I am running Dask on an eight-node Kubernetes cluster with my manifest specifying one scheduler replica and eight worker replicas. My code is processing 80 files of about equal size, and I wanted to see how performance scales from one worker to eight. I'm doing something roughly like this:
client: distributed.client.Client = get_client()
workers = client.scheduler_info()['workers']
worker_ips: List[str] = list(workers.keys())
my_files: List[str] = ["list", "of", "files", "to", "be", "processed", "..."]
# This dictionary maps a worker ip to a uniform subset of my_files
files_per_worker = {
"worker_ip1" : ["list", "to", "..."], # files for worker1 only
"worker_ip2" : ["of", "be"], # files for worker2 only
"worker_ip3" : ["files", "processed"] # files for worker3 only
}
# Send each worker a subset of the work
futures = [client.submit(do_work, subset_of_files, workers=[ip])
for (ip, subset_of_files) in files_per_worker.items()]
# Get results from each node, blocking until completion, and reducing partial results into final version
result = finalize_partial_results([f.result() for f in futures])
The simplified summary of results is:
- One node is the slowest (not surprising)
- Five nodes is the fastest (taking about 25% as long as one node)
- Six nodes spikes (about 80% longer than five nodes, barely better than half the time for one node)
- Seven and more nodes are pretty flat - there's not much incremental performance gain.

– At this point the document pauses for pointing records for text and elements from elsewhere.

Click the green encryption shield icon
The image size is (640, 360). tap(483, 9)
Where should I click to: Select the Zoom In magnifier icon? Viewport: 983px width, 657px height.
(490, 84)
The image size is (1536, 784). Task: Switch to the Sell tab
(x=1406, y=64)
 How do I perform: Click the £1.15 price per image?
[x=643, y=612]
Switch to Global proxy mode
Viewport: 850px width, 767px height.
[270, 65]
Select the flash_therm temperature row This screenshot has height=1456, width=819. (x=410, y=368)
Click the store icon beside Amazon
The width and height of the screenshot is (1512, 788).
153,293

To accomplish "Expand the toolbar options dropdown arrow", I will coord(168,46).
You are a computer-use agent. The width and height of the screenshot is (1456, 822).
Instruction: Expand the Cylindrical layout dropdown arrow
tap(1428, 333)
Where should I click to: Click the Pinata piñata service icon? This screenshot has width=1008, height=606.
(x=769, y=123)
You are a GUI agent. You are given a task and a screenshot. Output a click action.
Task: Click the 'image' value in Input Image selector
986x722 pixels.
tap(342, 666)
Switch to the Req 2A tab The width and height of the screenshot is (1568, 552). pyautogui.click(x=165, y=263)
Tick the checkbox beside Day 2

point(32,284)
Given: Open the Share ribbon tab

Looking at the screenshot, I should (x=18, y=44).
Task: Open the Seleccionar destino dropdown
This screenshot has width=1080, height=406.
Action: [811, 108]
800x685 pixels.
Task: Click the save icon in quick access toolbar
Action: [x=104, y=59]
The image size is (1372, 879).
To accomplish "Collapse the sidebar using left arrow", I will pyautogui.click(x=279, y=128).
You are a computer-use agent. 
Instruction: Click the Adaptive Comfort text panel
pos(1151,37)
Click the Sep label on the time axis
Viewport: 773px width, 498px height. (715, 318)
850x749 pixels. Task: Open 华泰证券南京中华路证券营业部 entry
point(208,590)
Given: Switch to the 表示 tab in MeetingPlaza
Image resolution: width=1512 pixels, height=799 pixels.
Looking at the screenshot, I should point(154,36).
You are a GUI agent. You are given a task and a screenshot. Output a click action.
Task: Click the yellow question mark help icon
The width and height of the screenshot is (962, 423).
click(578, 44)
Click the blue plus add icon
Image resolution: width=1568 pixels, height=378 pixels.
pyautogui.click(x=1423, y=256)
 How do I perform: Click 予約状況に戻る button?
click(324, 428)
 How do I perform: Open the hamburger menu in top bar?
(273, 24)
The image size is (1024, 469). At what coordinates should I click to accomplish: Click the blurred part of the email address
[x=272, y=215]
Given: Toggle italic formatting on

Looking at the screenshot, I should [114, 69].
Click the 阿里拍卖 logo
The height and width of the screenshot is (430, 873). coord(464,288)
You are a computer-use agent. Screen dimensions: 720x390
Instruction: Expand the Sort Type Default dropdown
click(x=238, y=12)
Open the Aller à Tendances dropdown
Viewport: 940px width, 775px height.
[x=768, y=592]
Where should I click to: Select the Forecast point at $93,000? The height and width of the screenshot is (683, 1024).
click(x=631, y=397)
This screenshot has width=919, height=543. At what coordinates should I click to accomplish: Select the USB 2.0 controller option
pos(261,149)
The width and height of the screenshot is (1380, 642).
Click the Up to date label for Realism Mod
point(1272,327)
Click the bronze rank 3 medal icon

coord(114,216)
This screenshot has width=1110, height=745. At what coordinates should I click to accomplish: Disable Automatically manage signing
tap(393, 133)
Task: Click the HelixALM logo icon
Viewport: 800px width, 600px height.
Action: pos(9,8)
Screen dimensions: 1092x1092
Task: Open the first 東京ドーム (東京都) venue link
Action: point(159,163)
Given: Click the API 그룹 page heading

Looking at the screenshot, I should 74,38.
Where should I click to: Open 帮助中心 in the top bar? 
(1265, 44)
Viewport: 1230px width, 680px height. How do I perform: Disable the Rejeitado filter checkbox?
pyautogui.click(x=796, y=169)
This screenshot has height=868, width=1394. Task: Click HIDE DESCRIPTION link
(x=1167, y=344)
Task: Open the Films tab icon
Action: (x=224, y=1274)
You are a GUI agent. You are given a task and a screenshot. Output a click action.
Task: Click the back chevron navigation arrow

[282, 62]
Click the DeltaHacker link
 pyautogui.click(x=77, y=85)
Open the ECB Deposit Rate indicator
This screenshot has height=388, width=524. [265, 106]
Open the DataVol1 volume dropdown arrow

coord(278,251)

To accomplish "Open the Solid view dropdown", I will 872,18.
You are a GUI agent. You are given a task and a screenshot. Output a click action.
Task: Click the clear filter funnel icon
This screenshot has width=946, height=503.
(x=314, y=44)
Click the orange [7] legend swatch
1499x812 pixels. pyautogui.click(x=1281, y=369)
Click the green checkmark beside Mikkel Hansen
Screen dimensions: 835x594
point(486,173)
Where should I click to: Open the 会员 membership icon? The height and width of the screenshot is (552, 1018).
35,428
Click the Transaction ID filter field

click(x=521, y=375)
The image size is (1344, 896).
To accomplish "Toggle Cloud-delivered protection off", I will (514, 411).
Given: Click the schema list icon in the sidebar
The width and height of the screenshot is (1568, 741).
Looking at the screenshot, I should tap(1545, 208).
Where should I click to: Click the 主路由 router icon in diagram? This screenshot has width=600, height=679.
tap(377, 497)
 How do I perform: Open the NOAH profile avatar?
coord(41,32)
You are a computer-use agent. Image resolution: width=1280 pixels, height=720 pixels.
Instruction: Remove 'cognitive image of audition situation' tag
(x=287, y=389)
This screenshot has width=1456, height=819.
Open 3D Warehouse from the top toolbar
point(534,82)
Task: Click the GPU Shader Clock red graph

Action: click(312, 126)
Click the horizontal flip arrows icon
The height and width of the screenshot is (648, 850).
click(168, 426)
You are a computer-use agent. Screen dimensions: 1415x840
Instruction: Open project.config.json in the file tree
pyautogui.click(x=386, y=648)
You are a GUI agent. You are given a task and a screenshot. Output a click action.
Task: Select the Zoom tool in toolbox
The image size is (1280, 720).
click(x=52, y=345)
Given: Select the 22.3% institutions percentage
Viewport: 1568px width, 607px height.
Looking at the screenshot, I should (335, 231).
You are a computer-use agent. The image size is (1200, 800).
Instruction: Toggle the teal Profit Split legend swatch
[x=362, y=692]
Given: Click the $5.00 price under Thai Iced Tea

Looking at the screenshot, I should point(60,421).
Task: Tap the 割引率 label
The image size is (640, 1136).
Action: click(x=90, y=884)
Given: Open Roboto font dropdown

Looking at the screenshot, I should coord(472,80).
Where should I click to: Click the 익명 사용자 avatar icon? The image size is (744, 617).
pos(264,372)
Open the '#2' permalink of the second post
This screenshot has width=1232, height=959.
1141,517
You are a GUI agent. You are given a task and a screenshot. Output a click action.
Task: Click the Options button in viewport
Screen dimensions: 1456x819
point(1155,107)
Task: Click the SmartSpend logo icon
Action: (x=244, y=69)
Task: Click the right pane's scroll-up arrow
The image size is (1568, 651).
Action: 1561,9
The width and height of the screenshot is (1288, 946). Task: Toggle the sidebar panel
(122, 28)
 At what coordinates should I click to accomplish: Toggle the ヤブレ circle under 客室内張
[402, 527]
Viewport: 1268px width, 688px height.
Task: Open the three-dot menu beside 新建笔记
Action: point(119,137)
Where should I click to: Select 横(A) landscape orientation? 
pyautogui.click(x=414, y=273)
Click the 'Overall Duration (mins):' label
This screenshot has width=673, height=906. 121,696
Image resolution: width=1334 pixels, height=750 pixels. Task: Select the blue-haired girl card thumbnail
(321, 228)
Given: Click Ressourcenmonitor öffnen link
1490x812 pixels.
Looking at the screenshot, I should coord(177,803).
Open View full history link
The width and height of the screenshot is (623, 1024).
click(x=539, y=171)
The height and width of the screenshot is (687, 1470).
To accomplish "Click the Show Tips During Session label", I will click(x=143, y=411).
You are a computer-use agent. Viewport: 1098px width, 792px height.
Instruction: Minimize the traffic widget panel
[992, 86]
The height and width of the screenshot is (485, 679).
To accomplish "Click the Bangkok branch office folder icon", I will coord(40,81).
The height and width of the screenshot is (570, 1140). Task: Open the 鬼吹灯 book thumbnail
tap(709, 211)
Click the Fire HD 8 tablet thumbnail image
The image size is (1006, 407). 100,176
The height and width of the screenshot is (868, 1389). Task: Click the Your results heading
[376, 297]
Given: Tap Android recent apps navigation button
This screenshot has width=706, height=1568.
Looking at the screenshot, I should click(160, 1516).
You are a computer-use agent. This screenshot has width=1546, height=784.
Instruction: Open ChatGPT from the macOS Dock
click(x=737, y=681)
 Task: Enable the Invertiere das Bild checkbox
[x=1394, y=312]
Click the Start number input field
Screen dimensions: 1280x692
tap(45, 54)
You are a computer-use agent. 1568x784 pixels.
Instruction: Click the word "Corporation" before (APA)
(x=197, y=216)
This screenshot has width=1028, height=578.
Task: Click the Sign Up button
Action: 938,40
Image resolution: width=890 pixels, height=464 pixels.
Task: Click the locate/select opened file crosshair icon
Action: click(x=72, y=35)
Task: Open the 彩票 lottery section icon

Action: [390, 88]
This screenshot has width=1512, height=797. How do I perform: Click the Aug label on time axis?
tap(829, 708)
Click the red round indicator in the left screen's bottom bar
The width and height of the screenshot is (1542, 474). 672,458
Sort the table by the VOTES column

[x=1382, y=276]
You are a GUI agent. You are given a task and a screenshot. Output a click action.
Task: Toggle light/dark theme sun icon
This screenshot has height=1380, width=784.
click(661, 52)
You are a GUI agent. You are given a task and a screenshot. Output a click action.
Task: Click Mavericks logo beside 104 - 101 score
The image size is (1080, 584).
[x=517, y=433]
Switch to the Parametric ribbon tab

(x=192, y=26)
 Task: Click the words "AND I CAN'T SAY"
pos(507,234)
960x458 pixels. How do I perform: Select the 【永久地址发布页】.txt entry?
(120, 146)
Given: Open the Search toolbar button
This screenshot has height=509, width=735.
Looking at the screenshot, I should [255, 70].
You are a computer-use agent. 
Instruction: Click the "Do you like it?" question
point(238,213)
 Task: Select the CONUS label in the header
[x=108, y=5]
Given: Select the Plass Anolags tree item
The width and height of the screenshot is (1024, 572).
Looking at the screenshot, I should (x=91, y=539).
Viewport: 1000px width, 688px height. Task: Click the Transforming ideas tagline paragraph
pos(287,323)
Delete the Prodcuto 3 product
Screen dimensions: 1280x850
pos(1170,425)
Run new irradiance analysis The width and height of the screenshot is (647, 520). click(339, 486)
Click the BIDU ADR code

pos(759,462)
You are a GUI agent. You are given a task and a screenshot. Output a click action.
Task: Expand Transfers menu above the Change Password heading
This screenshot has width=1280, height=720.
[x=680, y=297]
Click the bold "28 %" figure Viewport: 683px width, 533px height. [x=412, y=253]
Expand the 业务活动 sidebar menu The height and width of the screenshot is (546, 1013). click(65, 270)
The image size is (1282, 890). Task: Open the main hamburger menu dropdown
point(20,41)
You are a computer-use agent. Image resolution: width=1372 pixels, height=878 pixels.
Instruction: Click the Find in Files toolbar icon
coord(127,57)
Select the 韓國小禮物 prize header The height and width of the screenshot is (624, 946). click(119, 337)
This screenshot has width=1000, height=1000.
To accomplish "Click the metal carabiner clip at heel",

But also, it doesn't get back to the performance of five nodes.
I would have thought that eight - one worker per physical node - would be optimal, but this isn't the case. I even tested this with different input datasets of varying sizes; five nodes is always the best with a big jump at six nodes.
What might be causing this, and how can I avoid this performance degradation? As far as I can tell, each worker_ip
represents a physical node, so work should be uniformly shared across the subset of workers selected.